My favorite movie is It’s a Wonderful Life and I usually get a chance to watch it this time of year. This year, I am reminded of the “bank run” scene on the Bailey Savings & Loan. We quickly forgot the bank runs of 2023 that put Silicon Valley Bank out of business and threatened a contagious downward spiral with grave implications.
Banks purchased bonds with the deposits from their customers. Checking accounts, savings accounts and CDs are deployed as loans to other customers or sometimes used to purchase bonds and other “safe” assets. Well, when rates went up, the bond values declined dramatically. It would be similar to a manufacturer building inventory of hundreds of units at $10,000 a piece, and then watching the value decline to $5,000 each…and then their lender called their loan to be repaid. The same thing happened to the banks. The depositors wanted their money out, the banks needed to liquidate bonds at a loss to repay their depositors, and the bank run was on.
So, with liquidity at a premium, what did banks do with their loan programs in 2023? They demanded higher interest rates, higher FICO scores, or some combination of both to entice them to deploy their deposits into consumer loans.

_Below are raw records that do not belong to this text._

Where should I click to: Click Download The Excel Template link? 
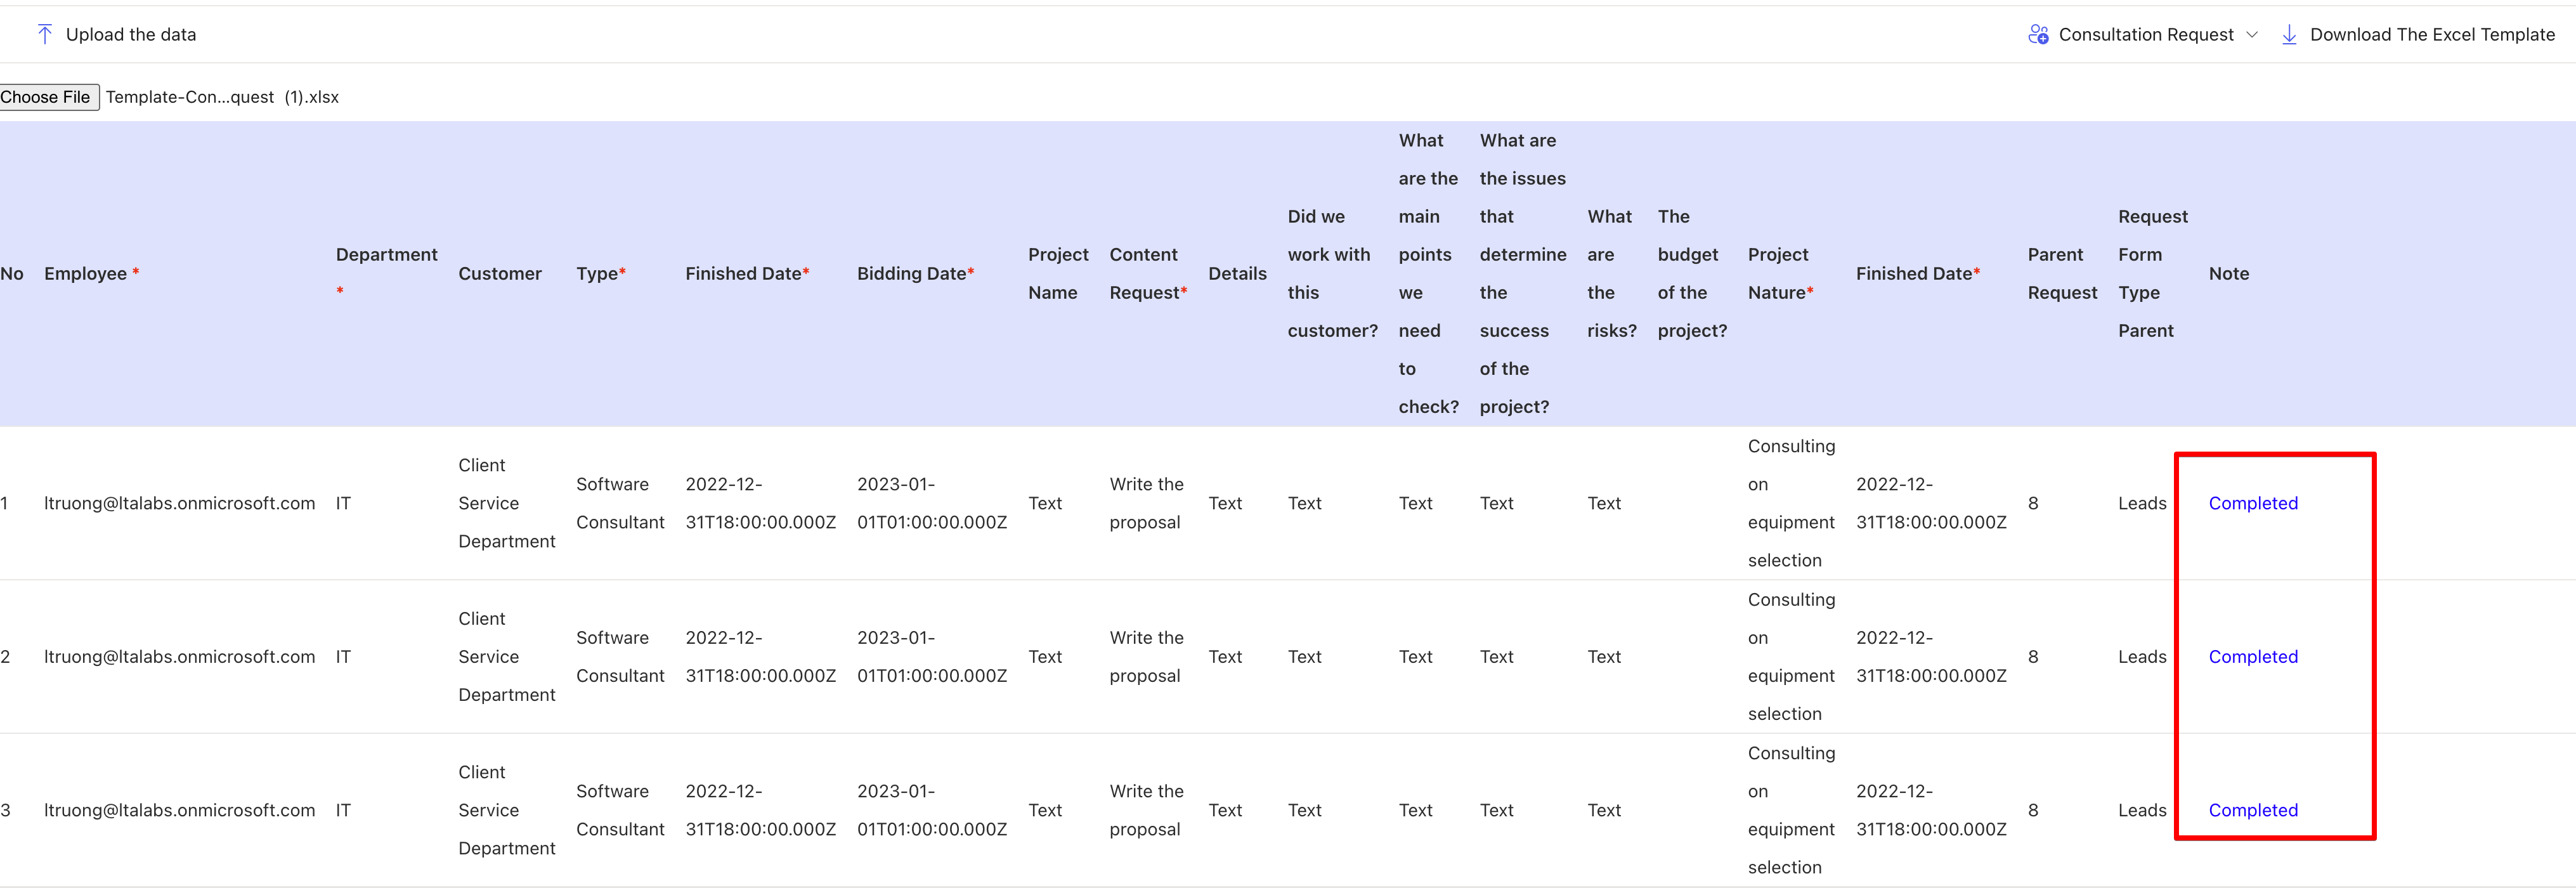(x=2431, y=35)
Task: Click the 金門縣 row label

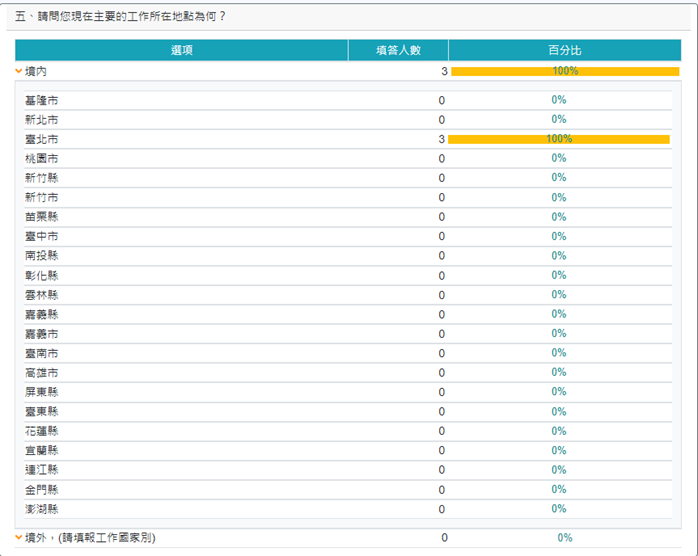Action: (x=42, y=489)
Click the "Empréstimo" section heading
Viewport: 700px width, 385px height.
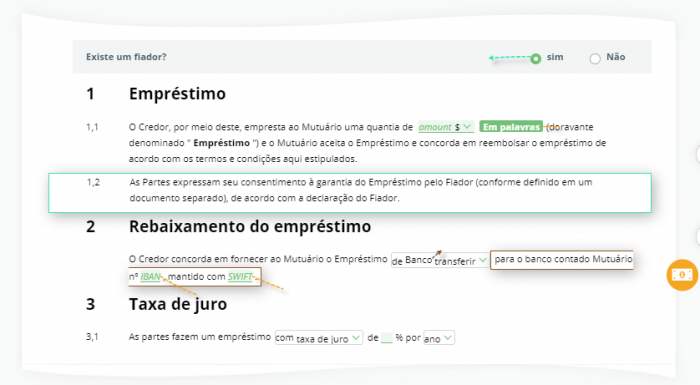(177, 94)
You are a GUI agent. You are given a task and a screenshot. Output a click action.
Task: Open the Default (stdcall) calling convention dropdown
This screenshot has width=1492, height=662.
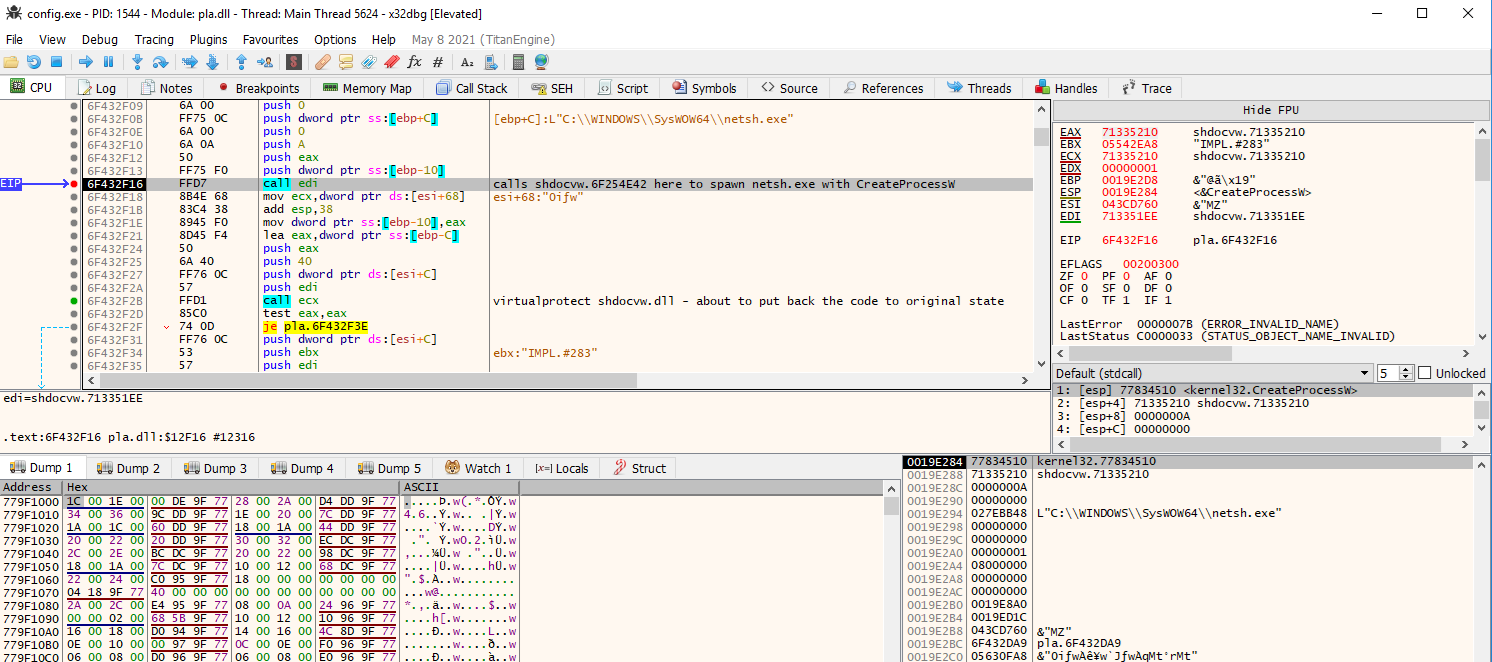point(1212,373)
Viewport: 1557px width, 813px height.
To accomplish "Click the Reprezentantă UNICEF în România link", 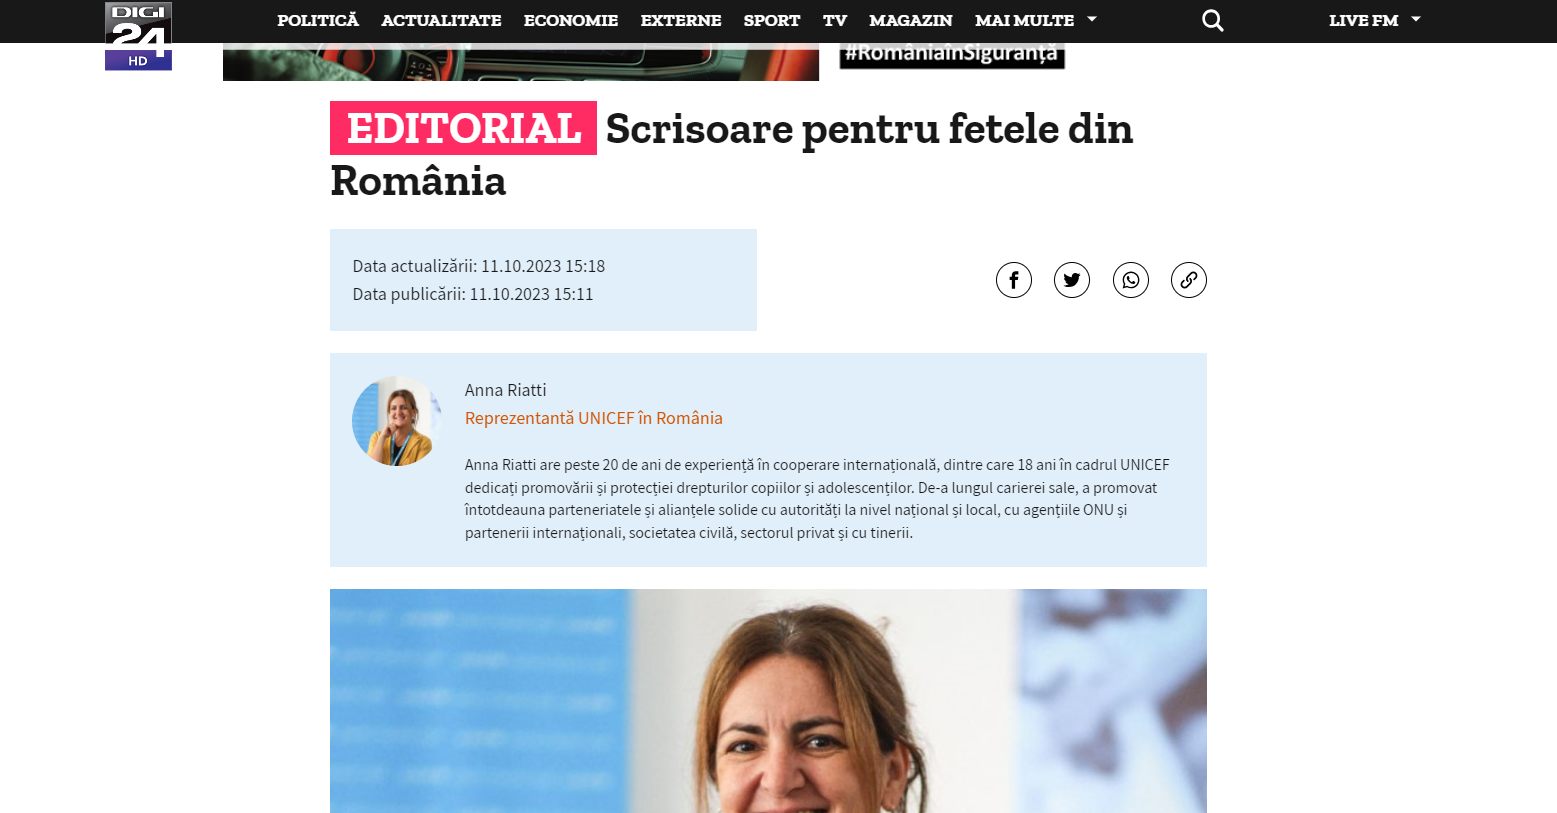I will pos(594,418).
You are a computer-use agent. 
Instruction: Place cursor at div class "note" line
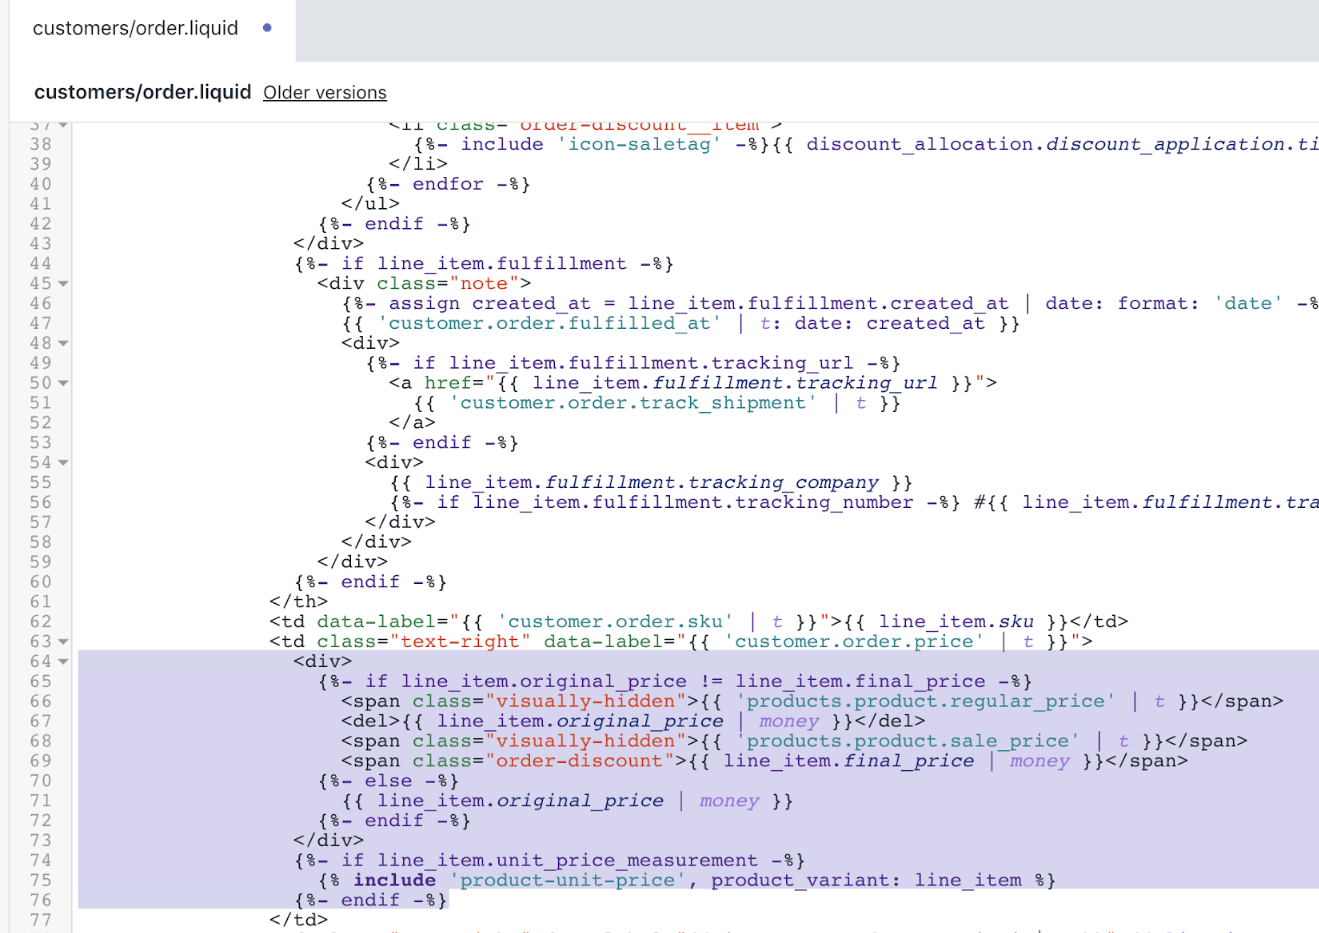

Banks periodically review and adjust their lending standards based on various factors, including economic conditions, risk assessments, and regulatory requirements. If banks are increasing FICO score standards for consumer loans, it could be influenced by several reasons:
Risk Management: Banks aim to manage their risk exposure, especially during economic downturns or uncertain times. Raising FICO score requirements can be a way to ensure that borrowers have a stronger credit history, making them less likely to default on loans.
Regulatory Requirements: Financial institutions are subject to regulations that may influence lending practices. Regulators may encourage or require banks to maintain certain capital levels, and adjusting lending standards is one way banks can manage their capital positions.
Market Conditions: Changes in the economic environment, such as rising interest rates, can affect the cost of funds for banks. Adjusting lending standards, including FICO score requirements, allows banks to adapt to changing market conditions.
Credit Risk Assessment: If banks perceive an increase in the overall credit risk of borrowers, they may adjust their lending standards to mitigate potential losses. This could involve raising FICO score requirements to ensure a more creditworthy borrower pool.
Like many industries, banking has its cycles, but conditions changed dramatically in 2023. Demands for liquidity and loan underwriting are as tight as they have been since the financial crisis of 2008-09. But, like all cycles, this too shall pass. Banks are most profitable when they loan their deposits to other customers. Rates will decline in 2024 and beyond. The demand for liquidity will fade. And, banks will get hungry again for loan volume.